The Fiber To The Home (FTTH) can provide a service rate in an order of Gigabit to a user, which is considered as an optimal realization form for future broadband access. However, in actual deployment, there are many bottlenecks for the FTTH, for example, problems such as a high construction cost, difficult wiring, and legal disputes etc. Many operators have realized that in some scenarios optical fibers will terminate at a distance of about 100 meters away from the user, and the original copper wire resources will be reused in “last 100 meters” of the user, and broadband access is implemented through a Digital Subscriber Line (DSL) or other copper wire access technology. A termination point of the fiber is a distribution point, and therefore, such application scenario is referred to as a Fiber To The Distribution Point (FTTDP for short).
The application scenario of the FTTDP is as shown in FIG. 1. The DP device (i.e., node device) is typically deployed in places such as a basement of a room, an inlet connecting hole, an outdoor wall etc. In such places, electricity acquisition of a node device is a big problem. As the node device is close to the user, it may be considered to inversely supply power from a Customer Premise Equipment (CPE for short) to the node device. Support for reverse power supply is used as a particular requirement under the FTTDP application scenario, and at the same time, power supply for a single-path user is required, which can ensure normal operation of the node device.
The node device is required to have low power consumption, and at the same time, in order to better support reverse power supply and based on reasons such as environmental protection and economy, it also requires the node device to support the power-saving mode. One power-saving method thereof is as follows: in some period of time, a user will stop using data services, and at this time, the CPE enters a power-saving mode or power thereof will be turned off.
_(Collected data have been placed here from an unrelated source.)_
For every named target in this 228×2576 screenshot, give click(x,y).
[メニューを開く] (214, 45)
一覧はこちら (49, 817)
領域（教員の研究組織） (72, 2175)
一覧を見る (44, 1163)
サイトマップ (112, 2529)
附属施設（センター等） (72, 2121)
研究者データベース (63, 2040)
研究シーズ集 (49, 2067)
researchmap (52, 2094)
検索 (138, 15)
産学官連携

As at this time there will be a long time during which no data transmission is on the link, which may reaches orders of hours, a port corresponding to the node device may stop operation and enter a power-saving mode.
There are many power-saving modes for the node device. One is a nap mode, in which the node device stops data transmission, but it needs to open a receiving function, to receive the CEP data and then wake up. Another is a period sleep mode, in which the node device may stop transceiving, but it needs to wake up timely to detect conditions of data transceiving on the line. In order to enable the node device to wake up in time, these two modes both need to enable the node device to maintain the receiving function to be turned on or wake up timely, and the node device can not to enter a complete sleep state. Therefore, the effect of power-saving is not good, especially when the user stop using the data services for a long time. In addition, the manners for controlling the node device to enter or exit the power-saving mode are also very tedious.